In addition to @Raystafarian's observations, there are a couple of other issues that I see.
- I would personally put your
AccChars
and RegChars
variables into
Const
s, because you never change their values.
- Your code also requires that
AccChars
and RegChars
are the same
length, and will fail if they aren't. I'd add an assert that tests
that before you do anything that writes to the Worksheet.
- You generally want to avoid using the
Integer
type unless you
absolutely need to (for example in an API call). VBA stores them as a
Long
regardless of how they are declared.
- Declaring
A
and B
as fixed-length strings is a bit of premature
optimization that is backfiring. When you pass them to .Replace
as
parameters, they are actually being implicitly cast back to
variable length ones.
- Minor thing, but I prefer the term "stripped" to "regular" - all
characters are "regular" in their native context.

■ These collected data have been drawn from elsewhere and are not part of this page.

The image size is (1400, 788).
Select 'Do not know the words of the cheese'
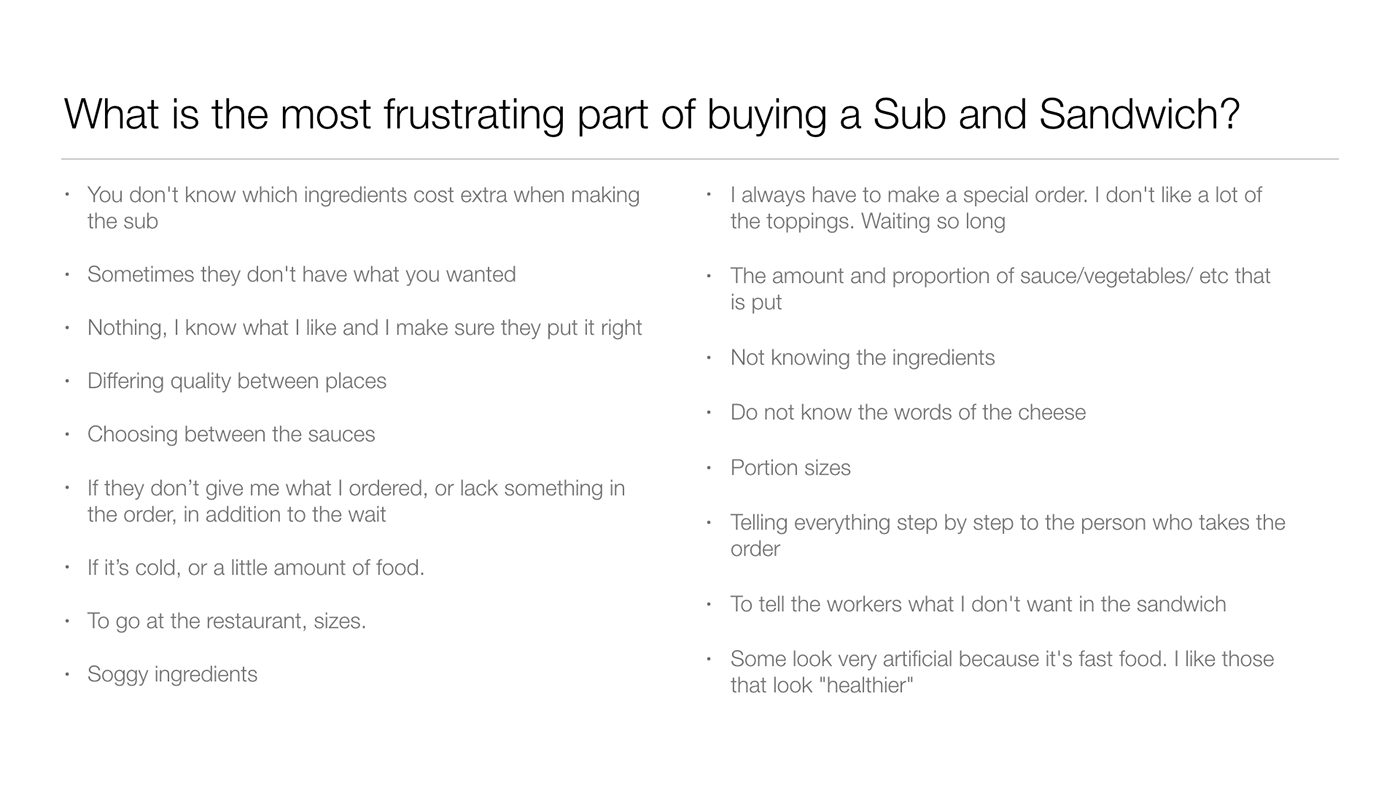tap(908, 413)
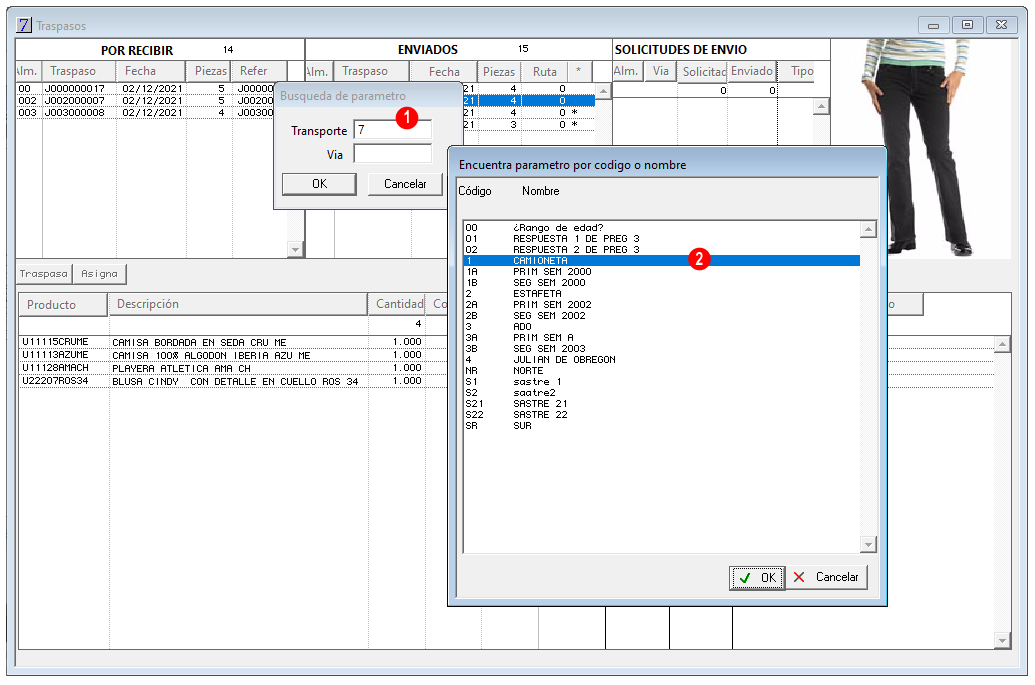Image resolution: width=1035 pixels, height=685 pixels.
Task: Click Cancelar in Busqueda de parametro dialog
Action: pos(405,184)
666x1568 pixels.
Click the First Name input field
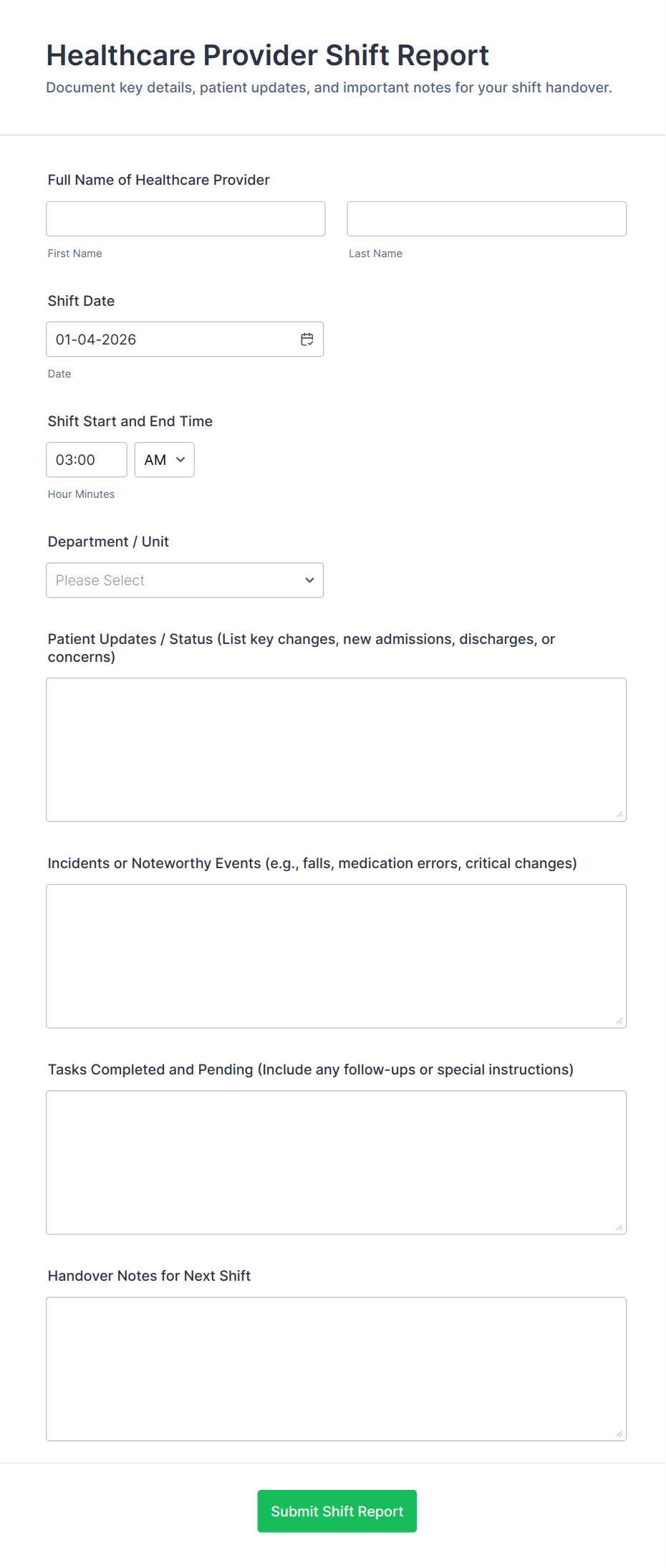click(185, 218)
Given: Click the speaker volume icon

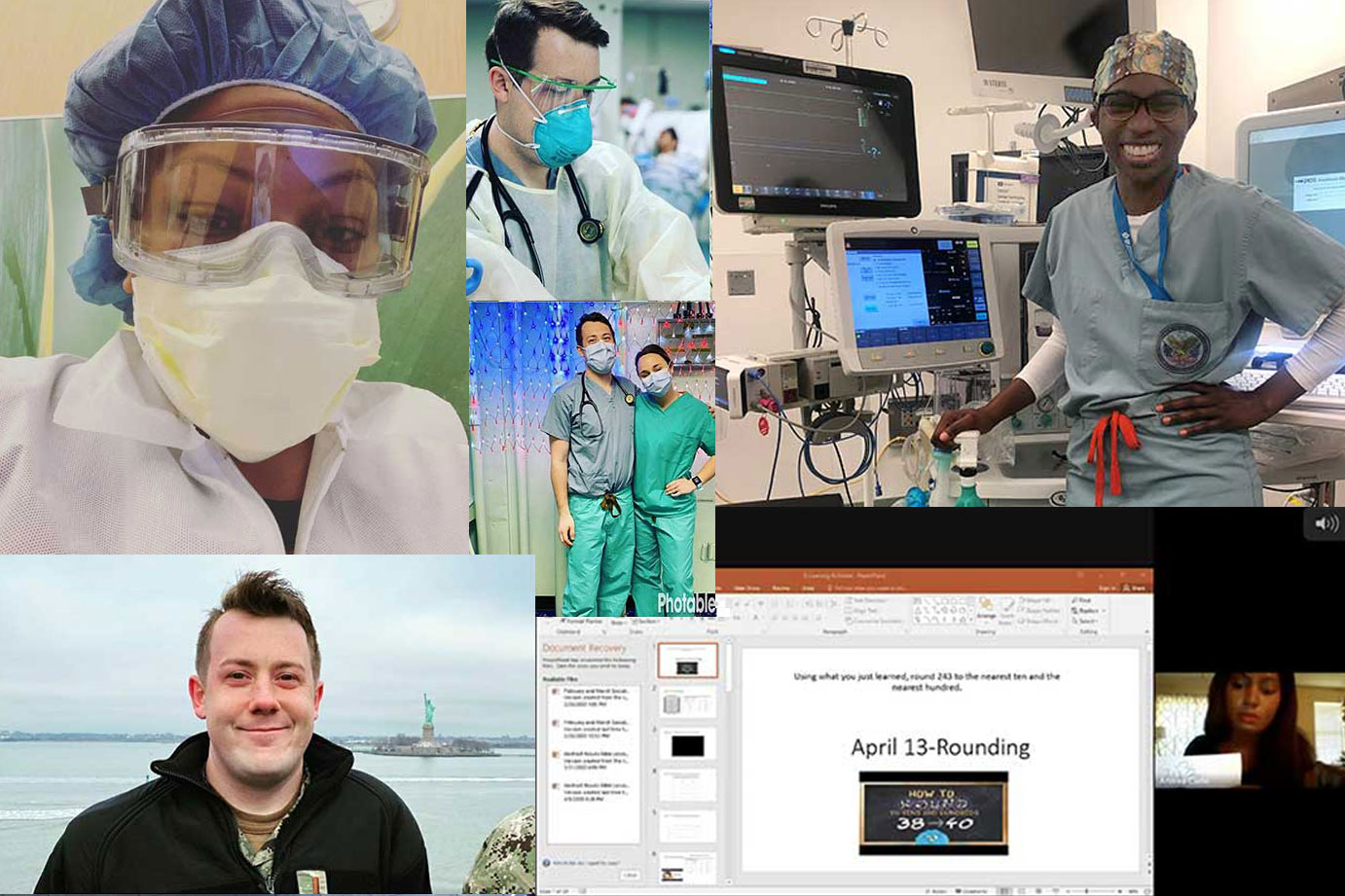Looking at the screenshot, I should coord(1327,523).
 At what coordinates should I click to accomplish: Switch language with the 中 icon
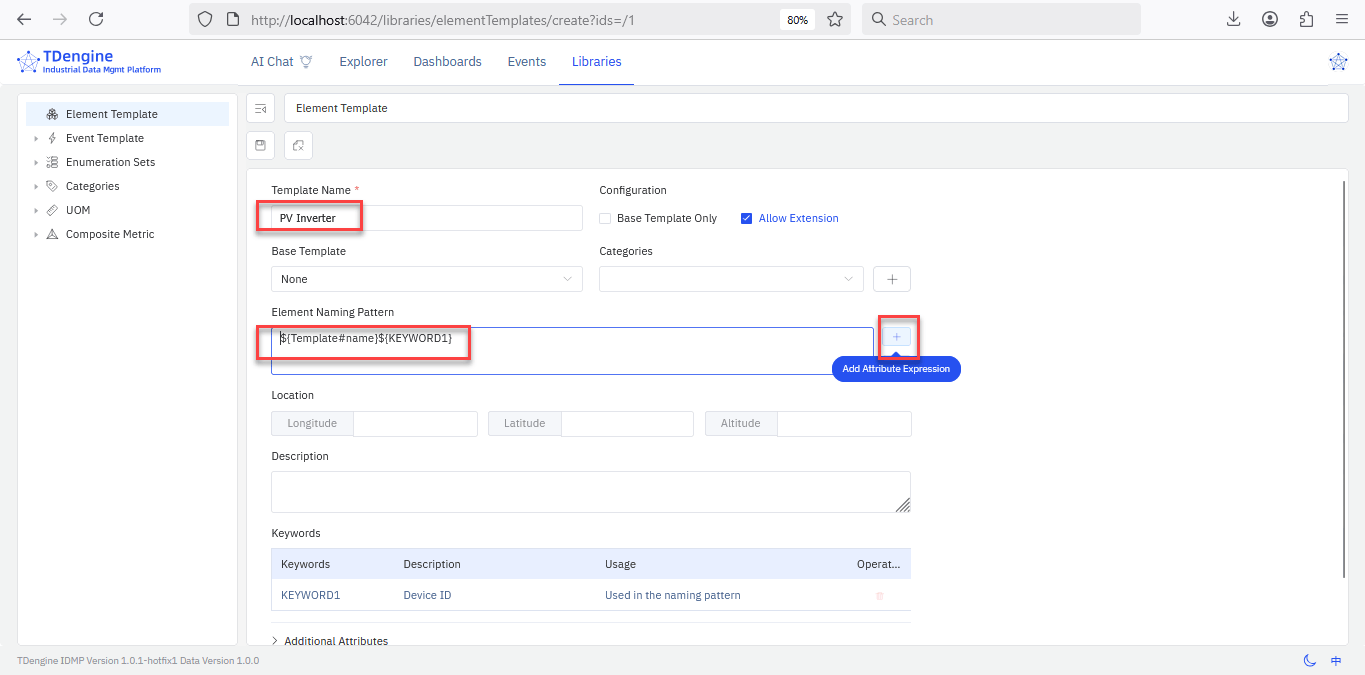[1336, 660]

- Using string functions is not ideal when what you really care about
are individual characters as opposed to a sub-string. VBA allows a
direct assignment of a
String
to a Byte
array, and indexing into
the array is much faster than calling Mid
. The performance hit is a
lot higher when you're doing it inside a loop. As a side note, you
should always use the String
returning functions that end with '$'
to avoid superfluous casting unless you explicitly require a
Variant
type. Mid$
(returns a String
) as opposed to Mid
(returns a Variant
).
- Your call to
.Replace
method is acting on every single cell in your
Range
. This is a huge performance hit, because I'm guessing that
not every cell in the entire Worksheet is going to have an accented
character in it. You should really only be concerned with cells that
do. By performing the replacement on every cell, your performance is scaling directly with the number of cells, not the number of
replacements. So, if only 5% of the cells have accented characters
you are still doing 100% of the work. This is where the regular
expression would be useful, but you can't easily pawn that off on
Excel (except maybe with using .Find
, which has issues of its own).
A loop would be better - a loop over an array pulled from the Range
would be best.
- Your "TODO: highlight changed cells yellow" is going to be much more
difficult using the
.Replace
function, because it would require
storing the state of the entire sheet, then doing a cell-by-cell
comparison. It will be a lot easier to track this concurrently while
you are making changes.
With all of that in mind, I'd do something more like this:
Private Sub RemoveAccentsFromForeignLetters()
Dim Target As Range
Set Target = ActiveSheet.UsedRange
StartNewTask ("Removing accents from foreign letters")
Dim Values() As Variant
Values = Target.Value
Debug.Assert Len(AccentedChars) = Len(StrippedChars)
Dim FindChars() As Byte
Dim ReplaceChars() As Byte
FindChars = AccentedChars
ReplaceChars = StrippedChars
Dim AccentedTest As RegExp
Set AccentedTest = New RegExp
AccentedTest.Pattern = "[" & AccentedChars & "]"
Dim index As Long
Dim character As Long
Dim col As Long
Dim row As Long
For row = 1 To UBound(Values, 1)
For col = 1 To UBound(Values, 2)
'Ignore strings that don't require character replacements.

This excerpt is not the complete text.